WHAT YOU ARE ASKED TO DO -> Up to and including the line with "Task: Enable Block", please reproduce the lines below exactly, beginning with the first.
▬▬▬▬▬▬
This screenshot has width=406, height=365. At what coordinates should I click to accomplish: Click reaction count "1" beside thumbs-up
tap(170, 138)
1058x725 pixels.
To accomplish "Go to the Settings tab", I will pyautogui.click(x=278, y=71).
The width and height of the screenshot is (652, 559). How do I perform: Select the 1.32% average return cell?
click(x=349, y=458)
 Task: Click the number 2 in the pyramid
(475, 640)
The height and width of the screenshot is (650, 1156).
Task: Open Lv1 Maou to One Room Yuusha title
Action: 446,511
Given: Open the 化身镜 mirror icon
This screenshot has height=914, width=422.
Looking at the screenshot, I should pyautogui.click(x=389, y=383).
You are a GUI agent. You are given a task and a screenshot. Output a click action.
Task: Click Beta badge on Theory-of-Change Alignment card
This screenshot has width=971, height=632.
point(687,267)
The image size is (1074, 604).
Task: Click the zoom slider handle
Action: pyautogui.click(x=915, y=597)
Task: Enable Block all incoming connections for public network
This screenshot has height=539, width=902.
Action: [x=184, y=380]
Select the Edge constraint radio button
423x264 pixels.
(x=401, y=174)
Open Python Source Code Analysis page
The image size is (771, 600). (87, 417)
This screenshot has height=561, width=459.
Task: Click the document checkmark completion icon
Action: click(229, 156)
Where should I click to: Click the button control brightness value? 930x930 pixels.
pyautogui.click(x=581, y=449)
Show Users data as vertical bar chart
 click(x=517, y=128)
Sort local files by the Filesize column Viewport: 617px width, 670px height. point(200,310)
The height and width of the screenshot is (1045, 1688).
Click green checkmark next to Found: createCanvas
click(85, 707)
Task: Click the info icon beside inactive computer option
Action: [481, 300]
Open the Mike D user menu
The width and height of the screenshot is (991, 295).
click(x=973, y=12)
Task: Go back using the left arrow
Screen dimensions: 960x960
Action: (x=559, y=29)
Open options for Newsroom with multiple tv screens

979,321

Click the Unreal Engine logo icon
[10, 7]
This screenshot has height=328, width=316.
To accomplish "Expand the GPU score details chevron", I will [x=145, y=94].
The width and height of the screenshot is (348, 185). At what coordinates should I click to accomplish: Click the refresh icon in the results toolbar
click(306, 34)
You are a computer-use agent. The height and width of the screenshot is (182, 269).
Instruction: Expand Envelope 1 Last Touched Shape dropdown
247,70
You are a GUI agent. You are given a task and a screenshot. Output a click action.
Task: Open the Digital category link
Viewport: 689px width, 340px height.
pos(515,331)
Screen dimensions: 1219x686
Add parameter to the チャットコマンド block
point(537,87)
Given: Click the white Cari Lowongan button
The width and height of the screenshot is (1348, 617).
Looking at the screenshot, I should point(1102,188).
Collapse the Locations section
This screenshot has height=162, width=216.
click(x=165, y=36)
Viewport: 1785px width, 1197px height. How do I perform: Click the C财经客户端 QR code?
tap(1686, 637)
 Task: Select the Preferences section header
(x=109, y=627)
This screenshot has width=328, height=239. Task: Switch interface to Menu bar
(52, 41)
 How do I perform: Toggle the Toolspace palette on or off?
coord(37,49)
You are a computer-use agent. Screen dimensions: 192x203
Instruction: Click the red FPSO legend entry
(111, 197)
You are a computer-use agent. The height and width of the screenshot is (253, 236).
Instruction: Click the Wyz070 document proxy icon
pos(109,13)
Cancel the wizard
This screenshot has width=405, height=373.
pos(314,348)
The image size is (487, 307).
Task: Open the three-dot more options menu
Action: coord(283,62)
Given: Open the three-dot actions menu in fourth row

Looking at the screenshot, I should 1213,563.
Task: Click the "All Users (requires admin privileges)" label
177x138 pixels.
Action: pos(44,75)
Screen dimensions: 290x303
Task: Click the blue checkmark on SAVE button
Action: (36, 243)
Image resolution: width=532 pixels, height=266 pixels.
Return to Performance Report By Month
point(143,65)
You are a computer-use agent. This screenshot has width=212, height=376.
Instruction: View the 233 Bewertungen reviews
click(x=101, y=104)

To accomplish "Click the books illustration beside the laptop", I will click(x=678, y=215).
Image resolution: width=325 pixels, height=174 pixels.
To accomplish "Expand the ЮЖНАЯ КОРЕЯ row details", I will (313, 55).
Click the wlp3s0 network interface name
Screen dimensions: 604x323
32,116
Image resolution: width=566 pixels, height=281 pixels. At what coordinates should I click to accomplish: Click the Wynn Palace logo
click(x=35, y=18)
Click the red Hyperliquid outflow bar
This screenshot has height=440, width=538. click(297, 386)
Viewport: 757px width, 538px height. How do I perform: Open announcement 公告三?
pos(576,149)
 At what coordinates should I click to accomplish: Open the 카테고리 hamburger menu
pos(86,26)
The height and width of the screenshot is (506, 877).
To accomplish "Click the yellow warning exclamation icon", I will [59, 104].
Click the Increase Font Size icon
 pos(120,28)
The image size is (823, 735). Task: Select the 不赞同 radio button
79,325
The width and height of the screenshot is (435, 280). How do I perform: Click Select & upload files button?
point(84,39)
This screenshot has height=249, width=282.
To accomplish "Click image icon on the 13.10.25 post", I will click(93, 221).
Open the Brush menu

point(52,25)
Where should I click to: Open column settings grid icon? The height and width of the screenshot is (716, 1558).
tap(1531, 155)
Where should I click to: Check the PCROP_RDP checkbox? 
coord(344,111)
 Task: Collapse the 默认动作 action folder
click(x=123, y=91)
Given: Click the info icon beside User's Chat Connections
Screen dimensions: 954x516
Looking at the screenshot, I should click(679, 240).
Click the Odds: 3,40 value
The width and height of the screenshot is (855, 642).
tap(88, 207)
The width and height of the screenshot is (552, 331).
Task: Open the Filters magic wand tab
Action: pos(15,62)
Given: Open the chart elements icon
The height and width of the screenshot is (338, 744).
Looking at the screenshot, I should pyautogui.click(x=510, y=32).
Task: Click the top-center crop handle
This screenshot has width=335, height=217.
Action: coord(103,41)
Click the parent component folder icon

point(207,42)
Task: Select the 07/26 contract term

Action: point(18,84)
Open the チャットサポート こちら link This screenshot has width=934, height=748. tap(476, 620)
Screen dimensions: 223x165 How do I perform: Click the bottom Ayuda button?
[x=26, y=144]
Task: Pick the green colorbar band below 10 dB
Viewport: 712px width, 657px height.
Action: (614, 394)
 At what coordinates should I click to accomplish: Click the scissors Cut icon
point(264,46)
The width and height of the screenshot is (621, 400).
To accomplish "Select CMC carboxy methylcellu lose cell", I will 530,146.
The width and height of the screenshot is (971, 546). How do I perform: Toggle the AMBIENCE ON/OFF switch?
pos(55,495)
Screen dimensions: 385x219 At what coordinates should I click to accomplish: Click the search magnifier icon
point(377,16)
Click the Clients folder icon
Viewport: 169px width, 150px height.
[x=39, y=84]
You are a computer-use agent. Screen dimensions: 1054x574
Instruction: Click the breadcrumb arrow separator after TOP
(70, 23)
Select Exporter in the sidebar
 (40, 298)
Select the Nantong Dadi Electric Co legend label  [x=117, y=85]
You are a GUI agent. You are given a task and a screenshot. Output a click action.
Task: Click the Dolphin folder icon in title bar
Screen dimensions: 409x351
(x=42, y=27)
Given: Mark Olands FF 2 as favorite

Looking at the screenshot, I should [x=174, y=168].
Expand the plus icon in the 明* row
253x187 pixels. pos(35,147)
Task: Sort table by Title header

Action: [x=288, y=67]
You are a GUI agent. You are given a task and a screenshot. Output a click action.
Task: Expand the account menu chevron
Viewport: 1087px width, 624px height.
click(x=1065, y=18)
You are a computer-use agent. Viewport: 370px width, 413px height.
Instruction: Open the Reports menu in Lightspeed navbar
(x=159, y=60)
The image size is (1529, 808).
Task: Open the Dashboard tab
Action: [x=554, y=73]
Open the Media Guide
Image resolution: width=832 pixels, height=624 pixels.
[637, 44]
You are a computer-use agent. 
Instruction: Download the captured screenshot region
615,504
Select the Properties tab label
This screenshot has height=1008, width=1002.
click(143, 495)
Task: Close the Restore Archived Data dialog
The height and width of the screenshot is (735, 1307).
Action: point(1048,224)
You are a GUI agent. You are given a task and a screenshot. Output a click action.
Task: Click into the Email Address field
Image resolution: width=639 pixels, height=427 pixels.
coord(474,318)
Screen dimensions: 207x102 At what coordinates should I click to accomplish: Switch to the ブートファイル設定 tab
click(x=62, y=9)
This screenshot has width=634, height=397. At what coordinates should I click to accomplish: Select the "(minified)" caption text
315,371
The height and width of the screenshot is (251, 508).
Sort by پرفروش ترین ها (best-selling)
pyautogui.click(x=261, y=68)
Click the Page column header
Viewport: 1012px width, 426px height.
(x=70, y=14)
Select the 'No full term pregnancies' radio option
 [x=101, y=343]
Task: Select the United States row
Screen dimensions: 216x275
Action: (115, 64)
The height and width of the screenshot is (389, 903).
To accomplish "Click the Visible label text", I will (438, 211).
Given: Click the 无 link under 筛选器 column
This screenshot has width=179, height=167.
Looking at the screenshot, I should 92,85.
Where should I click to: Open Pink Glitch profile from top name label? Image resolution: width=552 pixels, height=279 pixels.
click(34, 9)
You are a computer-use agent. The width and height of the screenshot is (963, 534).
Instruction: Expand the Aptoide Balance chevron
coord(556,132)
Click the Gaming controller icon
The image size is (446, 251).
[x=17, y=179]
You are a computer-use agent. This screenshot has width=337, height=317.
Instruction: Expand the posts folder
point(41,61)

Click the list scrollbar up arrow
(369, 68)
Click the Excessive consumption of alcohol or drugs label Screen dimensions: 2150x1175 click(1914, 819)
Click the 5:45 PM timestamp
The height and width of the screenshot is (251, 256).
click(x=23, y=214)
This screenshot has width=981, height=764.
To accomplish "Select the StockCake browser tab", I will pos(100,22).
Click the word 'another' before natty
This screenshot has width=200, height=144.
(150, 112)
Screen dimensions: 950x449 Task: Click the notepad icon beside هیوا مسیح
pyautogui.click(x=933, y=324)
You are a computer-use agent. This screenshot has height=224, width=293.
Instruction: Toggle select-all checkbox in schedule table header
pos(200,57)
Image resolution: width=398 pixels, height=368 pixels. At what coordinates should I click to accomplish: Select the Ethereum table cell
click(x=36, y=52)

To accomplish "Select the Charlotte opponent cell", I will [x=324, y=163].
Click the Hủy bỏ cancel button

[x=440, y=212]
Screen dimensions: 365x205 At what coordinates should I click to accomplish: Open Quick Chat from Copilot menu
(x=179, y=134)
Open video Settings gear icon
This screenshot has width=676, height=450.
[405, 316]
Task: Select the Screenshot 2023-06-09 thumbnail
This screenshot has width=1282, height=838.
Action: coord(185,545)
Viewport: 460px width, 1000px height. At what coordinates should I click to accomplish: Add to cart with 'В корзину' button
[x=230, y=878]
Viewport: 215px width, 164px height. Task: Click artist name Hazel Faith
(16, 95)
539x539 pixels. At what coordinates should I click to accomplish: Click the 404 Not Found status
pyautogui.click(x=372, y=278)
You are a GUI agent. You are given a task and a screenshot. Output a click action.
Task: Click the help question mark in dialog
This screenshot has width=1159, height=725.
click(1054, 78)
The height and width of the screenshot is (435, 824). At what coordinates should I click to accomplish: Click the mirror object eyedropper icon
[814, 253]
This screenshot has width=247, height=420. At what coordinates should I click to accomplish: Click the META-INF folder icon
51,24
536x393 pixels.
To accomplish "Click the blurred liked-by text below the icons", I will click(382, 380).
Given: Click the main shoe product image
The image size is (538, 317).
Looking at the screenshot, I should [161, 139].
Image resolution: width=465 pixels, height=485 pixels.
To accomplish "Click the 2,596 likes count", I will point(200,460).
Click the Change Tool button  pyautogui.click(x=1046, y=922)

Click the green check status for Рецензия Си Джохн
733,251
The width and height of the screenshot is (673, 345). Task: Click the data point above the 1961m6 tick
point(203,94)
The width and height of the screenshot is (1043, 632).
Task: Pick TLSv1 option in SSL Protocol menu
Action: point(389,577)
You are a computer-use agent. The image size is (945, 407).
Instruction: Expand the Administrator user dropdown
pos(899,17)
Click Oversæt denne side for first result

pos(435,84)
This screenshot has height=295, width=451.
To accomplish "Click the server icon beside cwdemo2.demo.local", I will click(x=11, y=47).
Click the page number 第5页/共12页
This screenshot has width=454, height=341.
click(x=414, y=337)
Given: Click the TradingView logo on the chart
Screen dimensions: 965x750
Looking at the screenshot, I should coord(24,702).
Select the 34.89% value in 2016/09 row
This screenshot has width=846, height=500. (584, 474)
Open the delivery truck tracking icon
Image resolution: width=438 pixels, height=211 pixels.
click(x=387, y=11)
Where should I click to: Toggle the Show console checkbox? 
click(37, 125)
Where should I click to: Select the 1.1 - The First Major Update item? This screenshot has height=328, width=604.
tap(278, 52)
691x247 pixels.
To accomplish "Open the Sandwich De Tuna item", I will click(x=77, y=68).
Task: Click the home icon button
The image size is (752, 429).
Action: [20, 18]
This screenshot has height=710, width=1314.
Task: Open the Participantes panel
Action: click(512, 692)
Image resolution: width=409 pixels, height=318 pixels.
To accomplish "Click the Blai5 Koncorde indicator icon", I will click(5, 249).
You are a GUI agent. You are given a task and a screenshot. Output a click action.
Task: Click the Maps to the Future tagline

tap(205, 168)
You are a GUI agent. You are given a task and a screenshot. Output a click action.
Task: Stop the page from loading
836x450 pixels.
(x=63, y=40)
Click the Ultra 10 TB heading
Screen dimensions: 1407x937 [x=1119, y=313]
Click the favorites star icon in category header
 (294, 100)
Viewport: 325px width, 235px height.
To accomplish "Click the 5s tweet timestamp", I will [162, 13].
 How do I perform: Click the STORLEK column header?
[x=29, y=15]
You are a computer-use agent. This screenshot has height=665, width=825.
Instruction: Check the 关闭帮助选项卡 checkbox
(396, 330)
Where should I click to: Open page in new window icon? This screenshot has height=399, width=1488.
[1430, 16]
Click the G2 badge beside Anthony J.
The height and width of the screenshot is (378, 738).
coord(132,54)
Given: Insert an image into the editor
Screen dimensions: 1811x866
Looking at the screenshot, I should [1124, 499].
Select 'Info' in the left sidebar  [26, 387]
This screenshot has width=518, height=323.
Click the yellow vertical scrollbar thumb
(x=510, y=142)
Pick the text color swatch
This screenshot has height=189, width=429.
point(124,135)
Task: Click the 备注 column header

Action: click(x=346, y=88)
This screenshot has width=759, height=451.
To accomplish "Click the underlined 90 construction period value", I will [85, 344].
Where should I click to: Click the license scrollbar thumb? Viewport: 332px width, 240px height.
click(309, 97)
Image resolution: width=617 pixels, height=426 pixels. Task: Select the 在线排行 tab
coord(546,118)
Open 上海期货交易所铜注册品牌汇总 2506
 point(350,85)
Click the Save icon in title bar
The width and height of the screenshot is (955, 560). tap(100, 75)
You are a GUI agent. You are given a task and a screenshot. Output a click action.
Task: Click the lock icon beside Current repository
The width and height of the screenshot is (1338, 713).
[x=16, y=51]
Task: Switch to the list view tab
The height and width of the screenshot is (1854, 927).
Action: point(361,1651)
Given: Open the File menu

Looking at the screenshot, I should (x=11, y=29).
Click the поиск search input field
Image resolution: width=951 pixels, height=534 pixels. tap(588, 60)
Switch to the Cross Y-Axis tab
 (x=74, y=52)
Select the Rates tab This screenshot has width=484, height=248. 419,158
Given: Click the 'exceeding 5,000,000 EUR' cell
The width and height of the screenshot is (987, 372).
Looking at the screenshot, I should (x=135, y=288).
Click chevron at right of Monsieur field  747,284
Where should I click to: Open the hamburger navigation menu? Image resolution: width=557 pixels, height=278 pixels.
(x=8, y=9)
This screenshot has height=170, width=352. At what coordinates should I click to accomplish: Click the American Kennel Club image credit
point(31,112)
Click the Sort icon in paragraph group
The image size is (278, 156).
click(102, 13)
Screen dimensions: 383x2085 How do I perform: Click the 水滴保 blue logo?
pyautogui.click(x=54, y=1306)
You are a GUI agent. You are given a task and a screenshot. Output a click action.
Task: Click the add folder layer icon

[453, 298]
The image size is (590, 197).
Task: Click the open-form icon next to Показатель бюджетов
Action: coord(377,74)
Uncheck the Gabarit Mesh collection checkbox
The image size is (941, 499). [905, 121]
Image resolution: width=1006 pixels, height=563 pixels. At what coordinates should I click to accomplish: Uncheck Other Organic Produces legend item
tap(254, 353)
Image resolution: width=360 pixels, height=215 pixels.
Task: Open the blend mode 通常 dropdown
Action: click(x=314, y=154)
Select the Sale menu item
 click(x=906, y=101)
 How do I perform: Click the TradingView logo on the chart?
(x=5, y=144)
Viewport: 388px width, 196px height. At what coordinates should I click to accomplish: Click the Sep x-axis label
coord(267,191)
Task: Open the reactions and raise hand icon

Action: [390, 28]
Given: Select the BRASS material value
▬▬▬▬▬▬
COMPLETED EXERCISE ->
This screenshot has width=406, height=365. At what coordinates should I click to accomplish: Click reaction count "1" beside thumbs-up
tap(170, 138)
1058x725 pixels.
To accomplish "Go to the Settings tab", I will pyautogui.click(x=278, y=71).
The width and height of the screenshot is (652, 559). How do I perform: Select the 1.32% average return cell?
click(x=349, y=458)
 Task: Click the number 2 in the pyramid
(475, 640)
The height and width of the screenshot is (650, 1156).
Task: Open Lv1 Maou to One Room Yuusha title
Action: 446,511
Given: Open the 化身镜 mirror icon
This screenshot has height=914, width=422.
Looking at the screenshot, I should pyautogui.click(x=389, y=383).
You are a GUI agent. You are given a task and a screenshot. Output a click action.
Task: Click Beta badge on Theory-of-Change Alignment card
This screenshot has width=971, height=632.
point(687,267)
The image size is (1074, 604).
Task: Click the zoom slider handle
Action: pyautogui.click(x=915, y=597)
Task: Enable Block all incoming connections for public network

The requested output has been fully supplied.